Mengenal Kerri Na Basaria, Putri Luhut Pandjaitan Pendiri Tobatenun

Daniel Ngantung - wolipop Sabtu, 26 Feb 2022 08:00 WIB
Pendiri Tobatenun Kerri Na Basaria (Foto: Dok. Pribadi) Pendiri Tobatenun Kerri Na Basaria (Foto: Dok. Pribadi)
Jakarta -

Berawal dari kecintaan pada warisan budaya leluhurnya, Kerri Na Basaria merintis Tobatenun yang salah satu misi utamanya melestarikan ulos dengan pendekatan wirausaha sosial (social enterprise). Namun, niatnya tersebut sempat diragukan oleh sang ayah, yang bukan lain adalah Menteri Koordinator Bidang Kemaritiman dan Investasi RI Luhut Binsar Pandjaitan.

Sebagai perempuan berdarah Batak, Kerri sudah akrab dengan ulos sejak kecil. Seperti keluarga Batak pada umumnya, ulos menjadi bagian penting bagi Kerri dan keluarga, terutama saat hari-hari penting seperti momen kelahiran dan kematian. Ibu Kerri, Devi Simatupang, juga mengoleksi ulos.

Rasa cinta itu lalu perlahan membuka mata Kerri kepada isu sosial yang 'bersembunyi' di balik keindahan kain ulos.

"Mungkin karena orang Batak, aku punya sentimental feeling untuk melihat lebih dalam kondisi perajin di sana: kenapa mereka masih miskin, lalu bagaimana penggerusan budaya mengancam pelestarian ulos sebagai dampak dari modernisasi," kata perempuan 31 tahun itu saat berbincang dengan Wolipop baru-baru ini.

Pada 2018, lahirlah Tobatenun yang didirikan Kerri dan ibunya untuk mempromosikan ulos dengan harapan dapat membantu perajin lokal di kampung halaman.

Dua tahun berselang, Tobatenun berubah arah menjadi sebuah wirausaha sosial karena Kerri melihat perlunya penerapan model bisnis berkelanjutan demi melindungi para perajin dari kerugian sekaligus menjaga 'roh' ulos sebagai produk budaya dari ancaman eksploitasi.

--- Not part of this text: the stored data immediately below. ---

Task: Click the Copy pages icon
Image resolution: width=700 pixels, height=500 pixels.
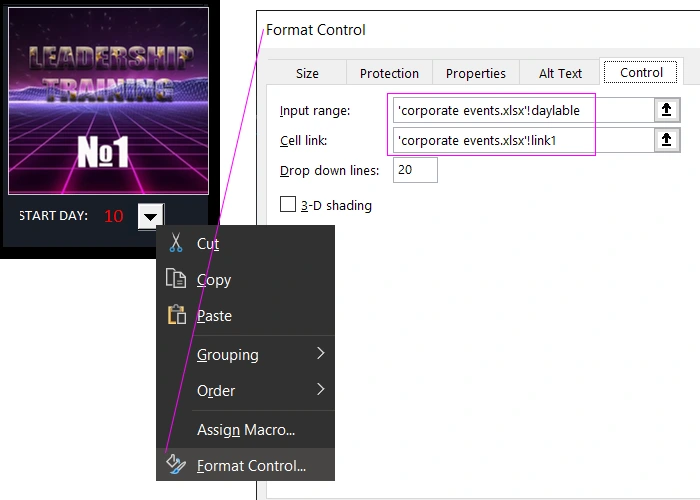Action: (x=176, y=279)
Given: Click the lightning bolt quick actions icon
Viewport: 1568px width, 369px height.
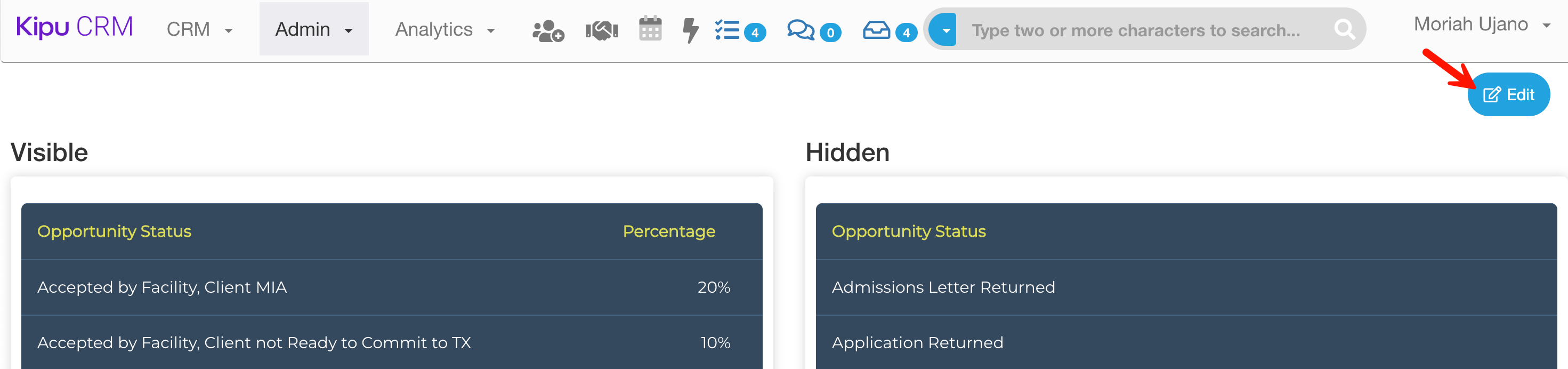Looking at the screenshot, I should tap(690, 30).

Pendiri Tobatenun Kerri Na Basaria, Anak Luhut Binsar PanjaitanPendiri Tobatenun Kerri Na Basaria yang juga anak bungsu Luhut Binsar Panjaitan. (Foto: Dok. Pribadi)

Reaksi Luhut Pandjaitan

Ayahnya sempat meragukan keputusan Kerri untuk membangun Tobatenun. "Bapak sempat menganggap aneh sih karena aku bikin ini," ungkap Kerri.

Sebenarnya, tak pernah terbesit di benak Kerri untuk menjadi seorang entrepreneur. Latar belakang pendidikannya adalah sejarah dan sastra karena ia memang menyukai budaya.

Kerri menseriusi bidang tersebut dengan mengambil studi sastra Inggris di University St. Andrews, Skotlandia. Gelar master lalu diambilnya di Sydney, Australia.

Menurutnya, sejarah dan sastra sangat menarik karena merupakan topik yang versatile. "Kita bisa belajar banyak hal, bukan cuma teori tentang sejarah. Kita bisa tahu cara analisa dan baca mana yang fakta atau fiksi," ungkap bungsu dari empat bersaudara ini.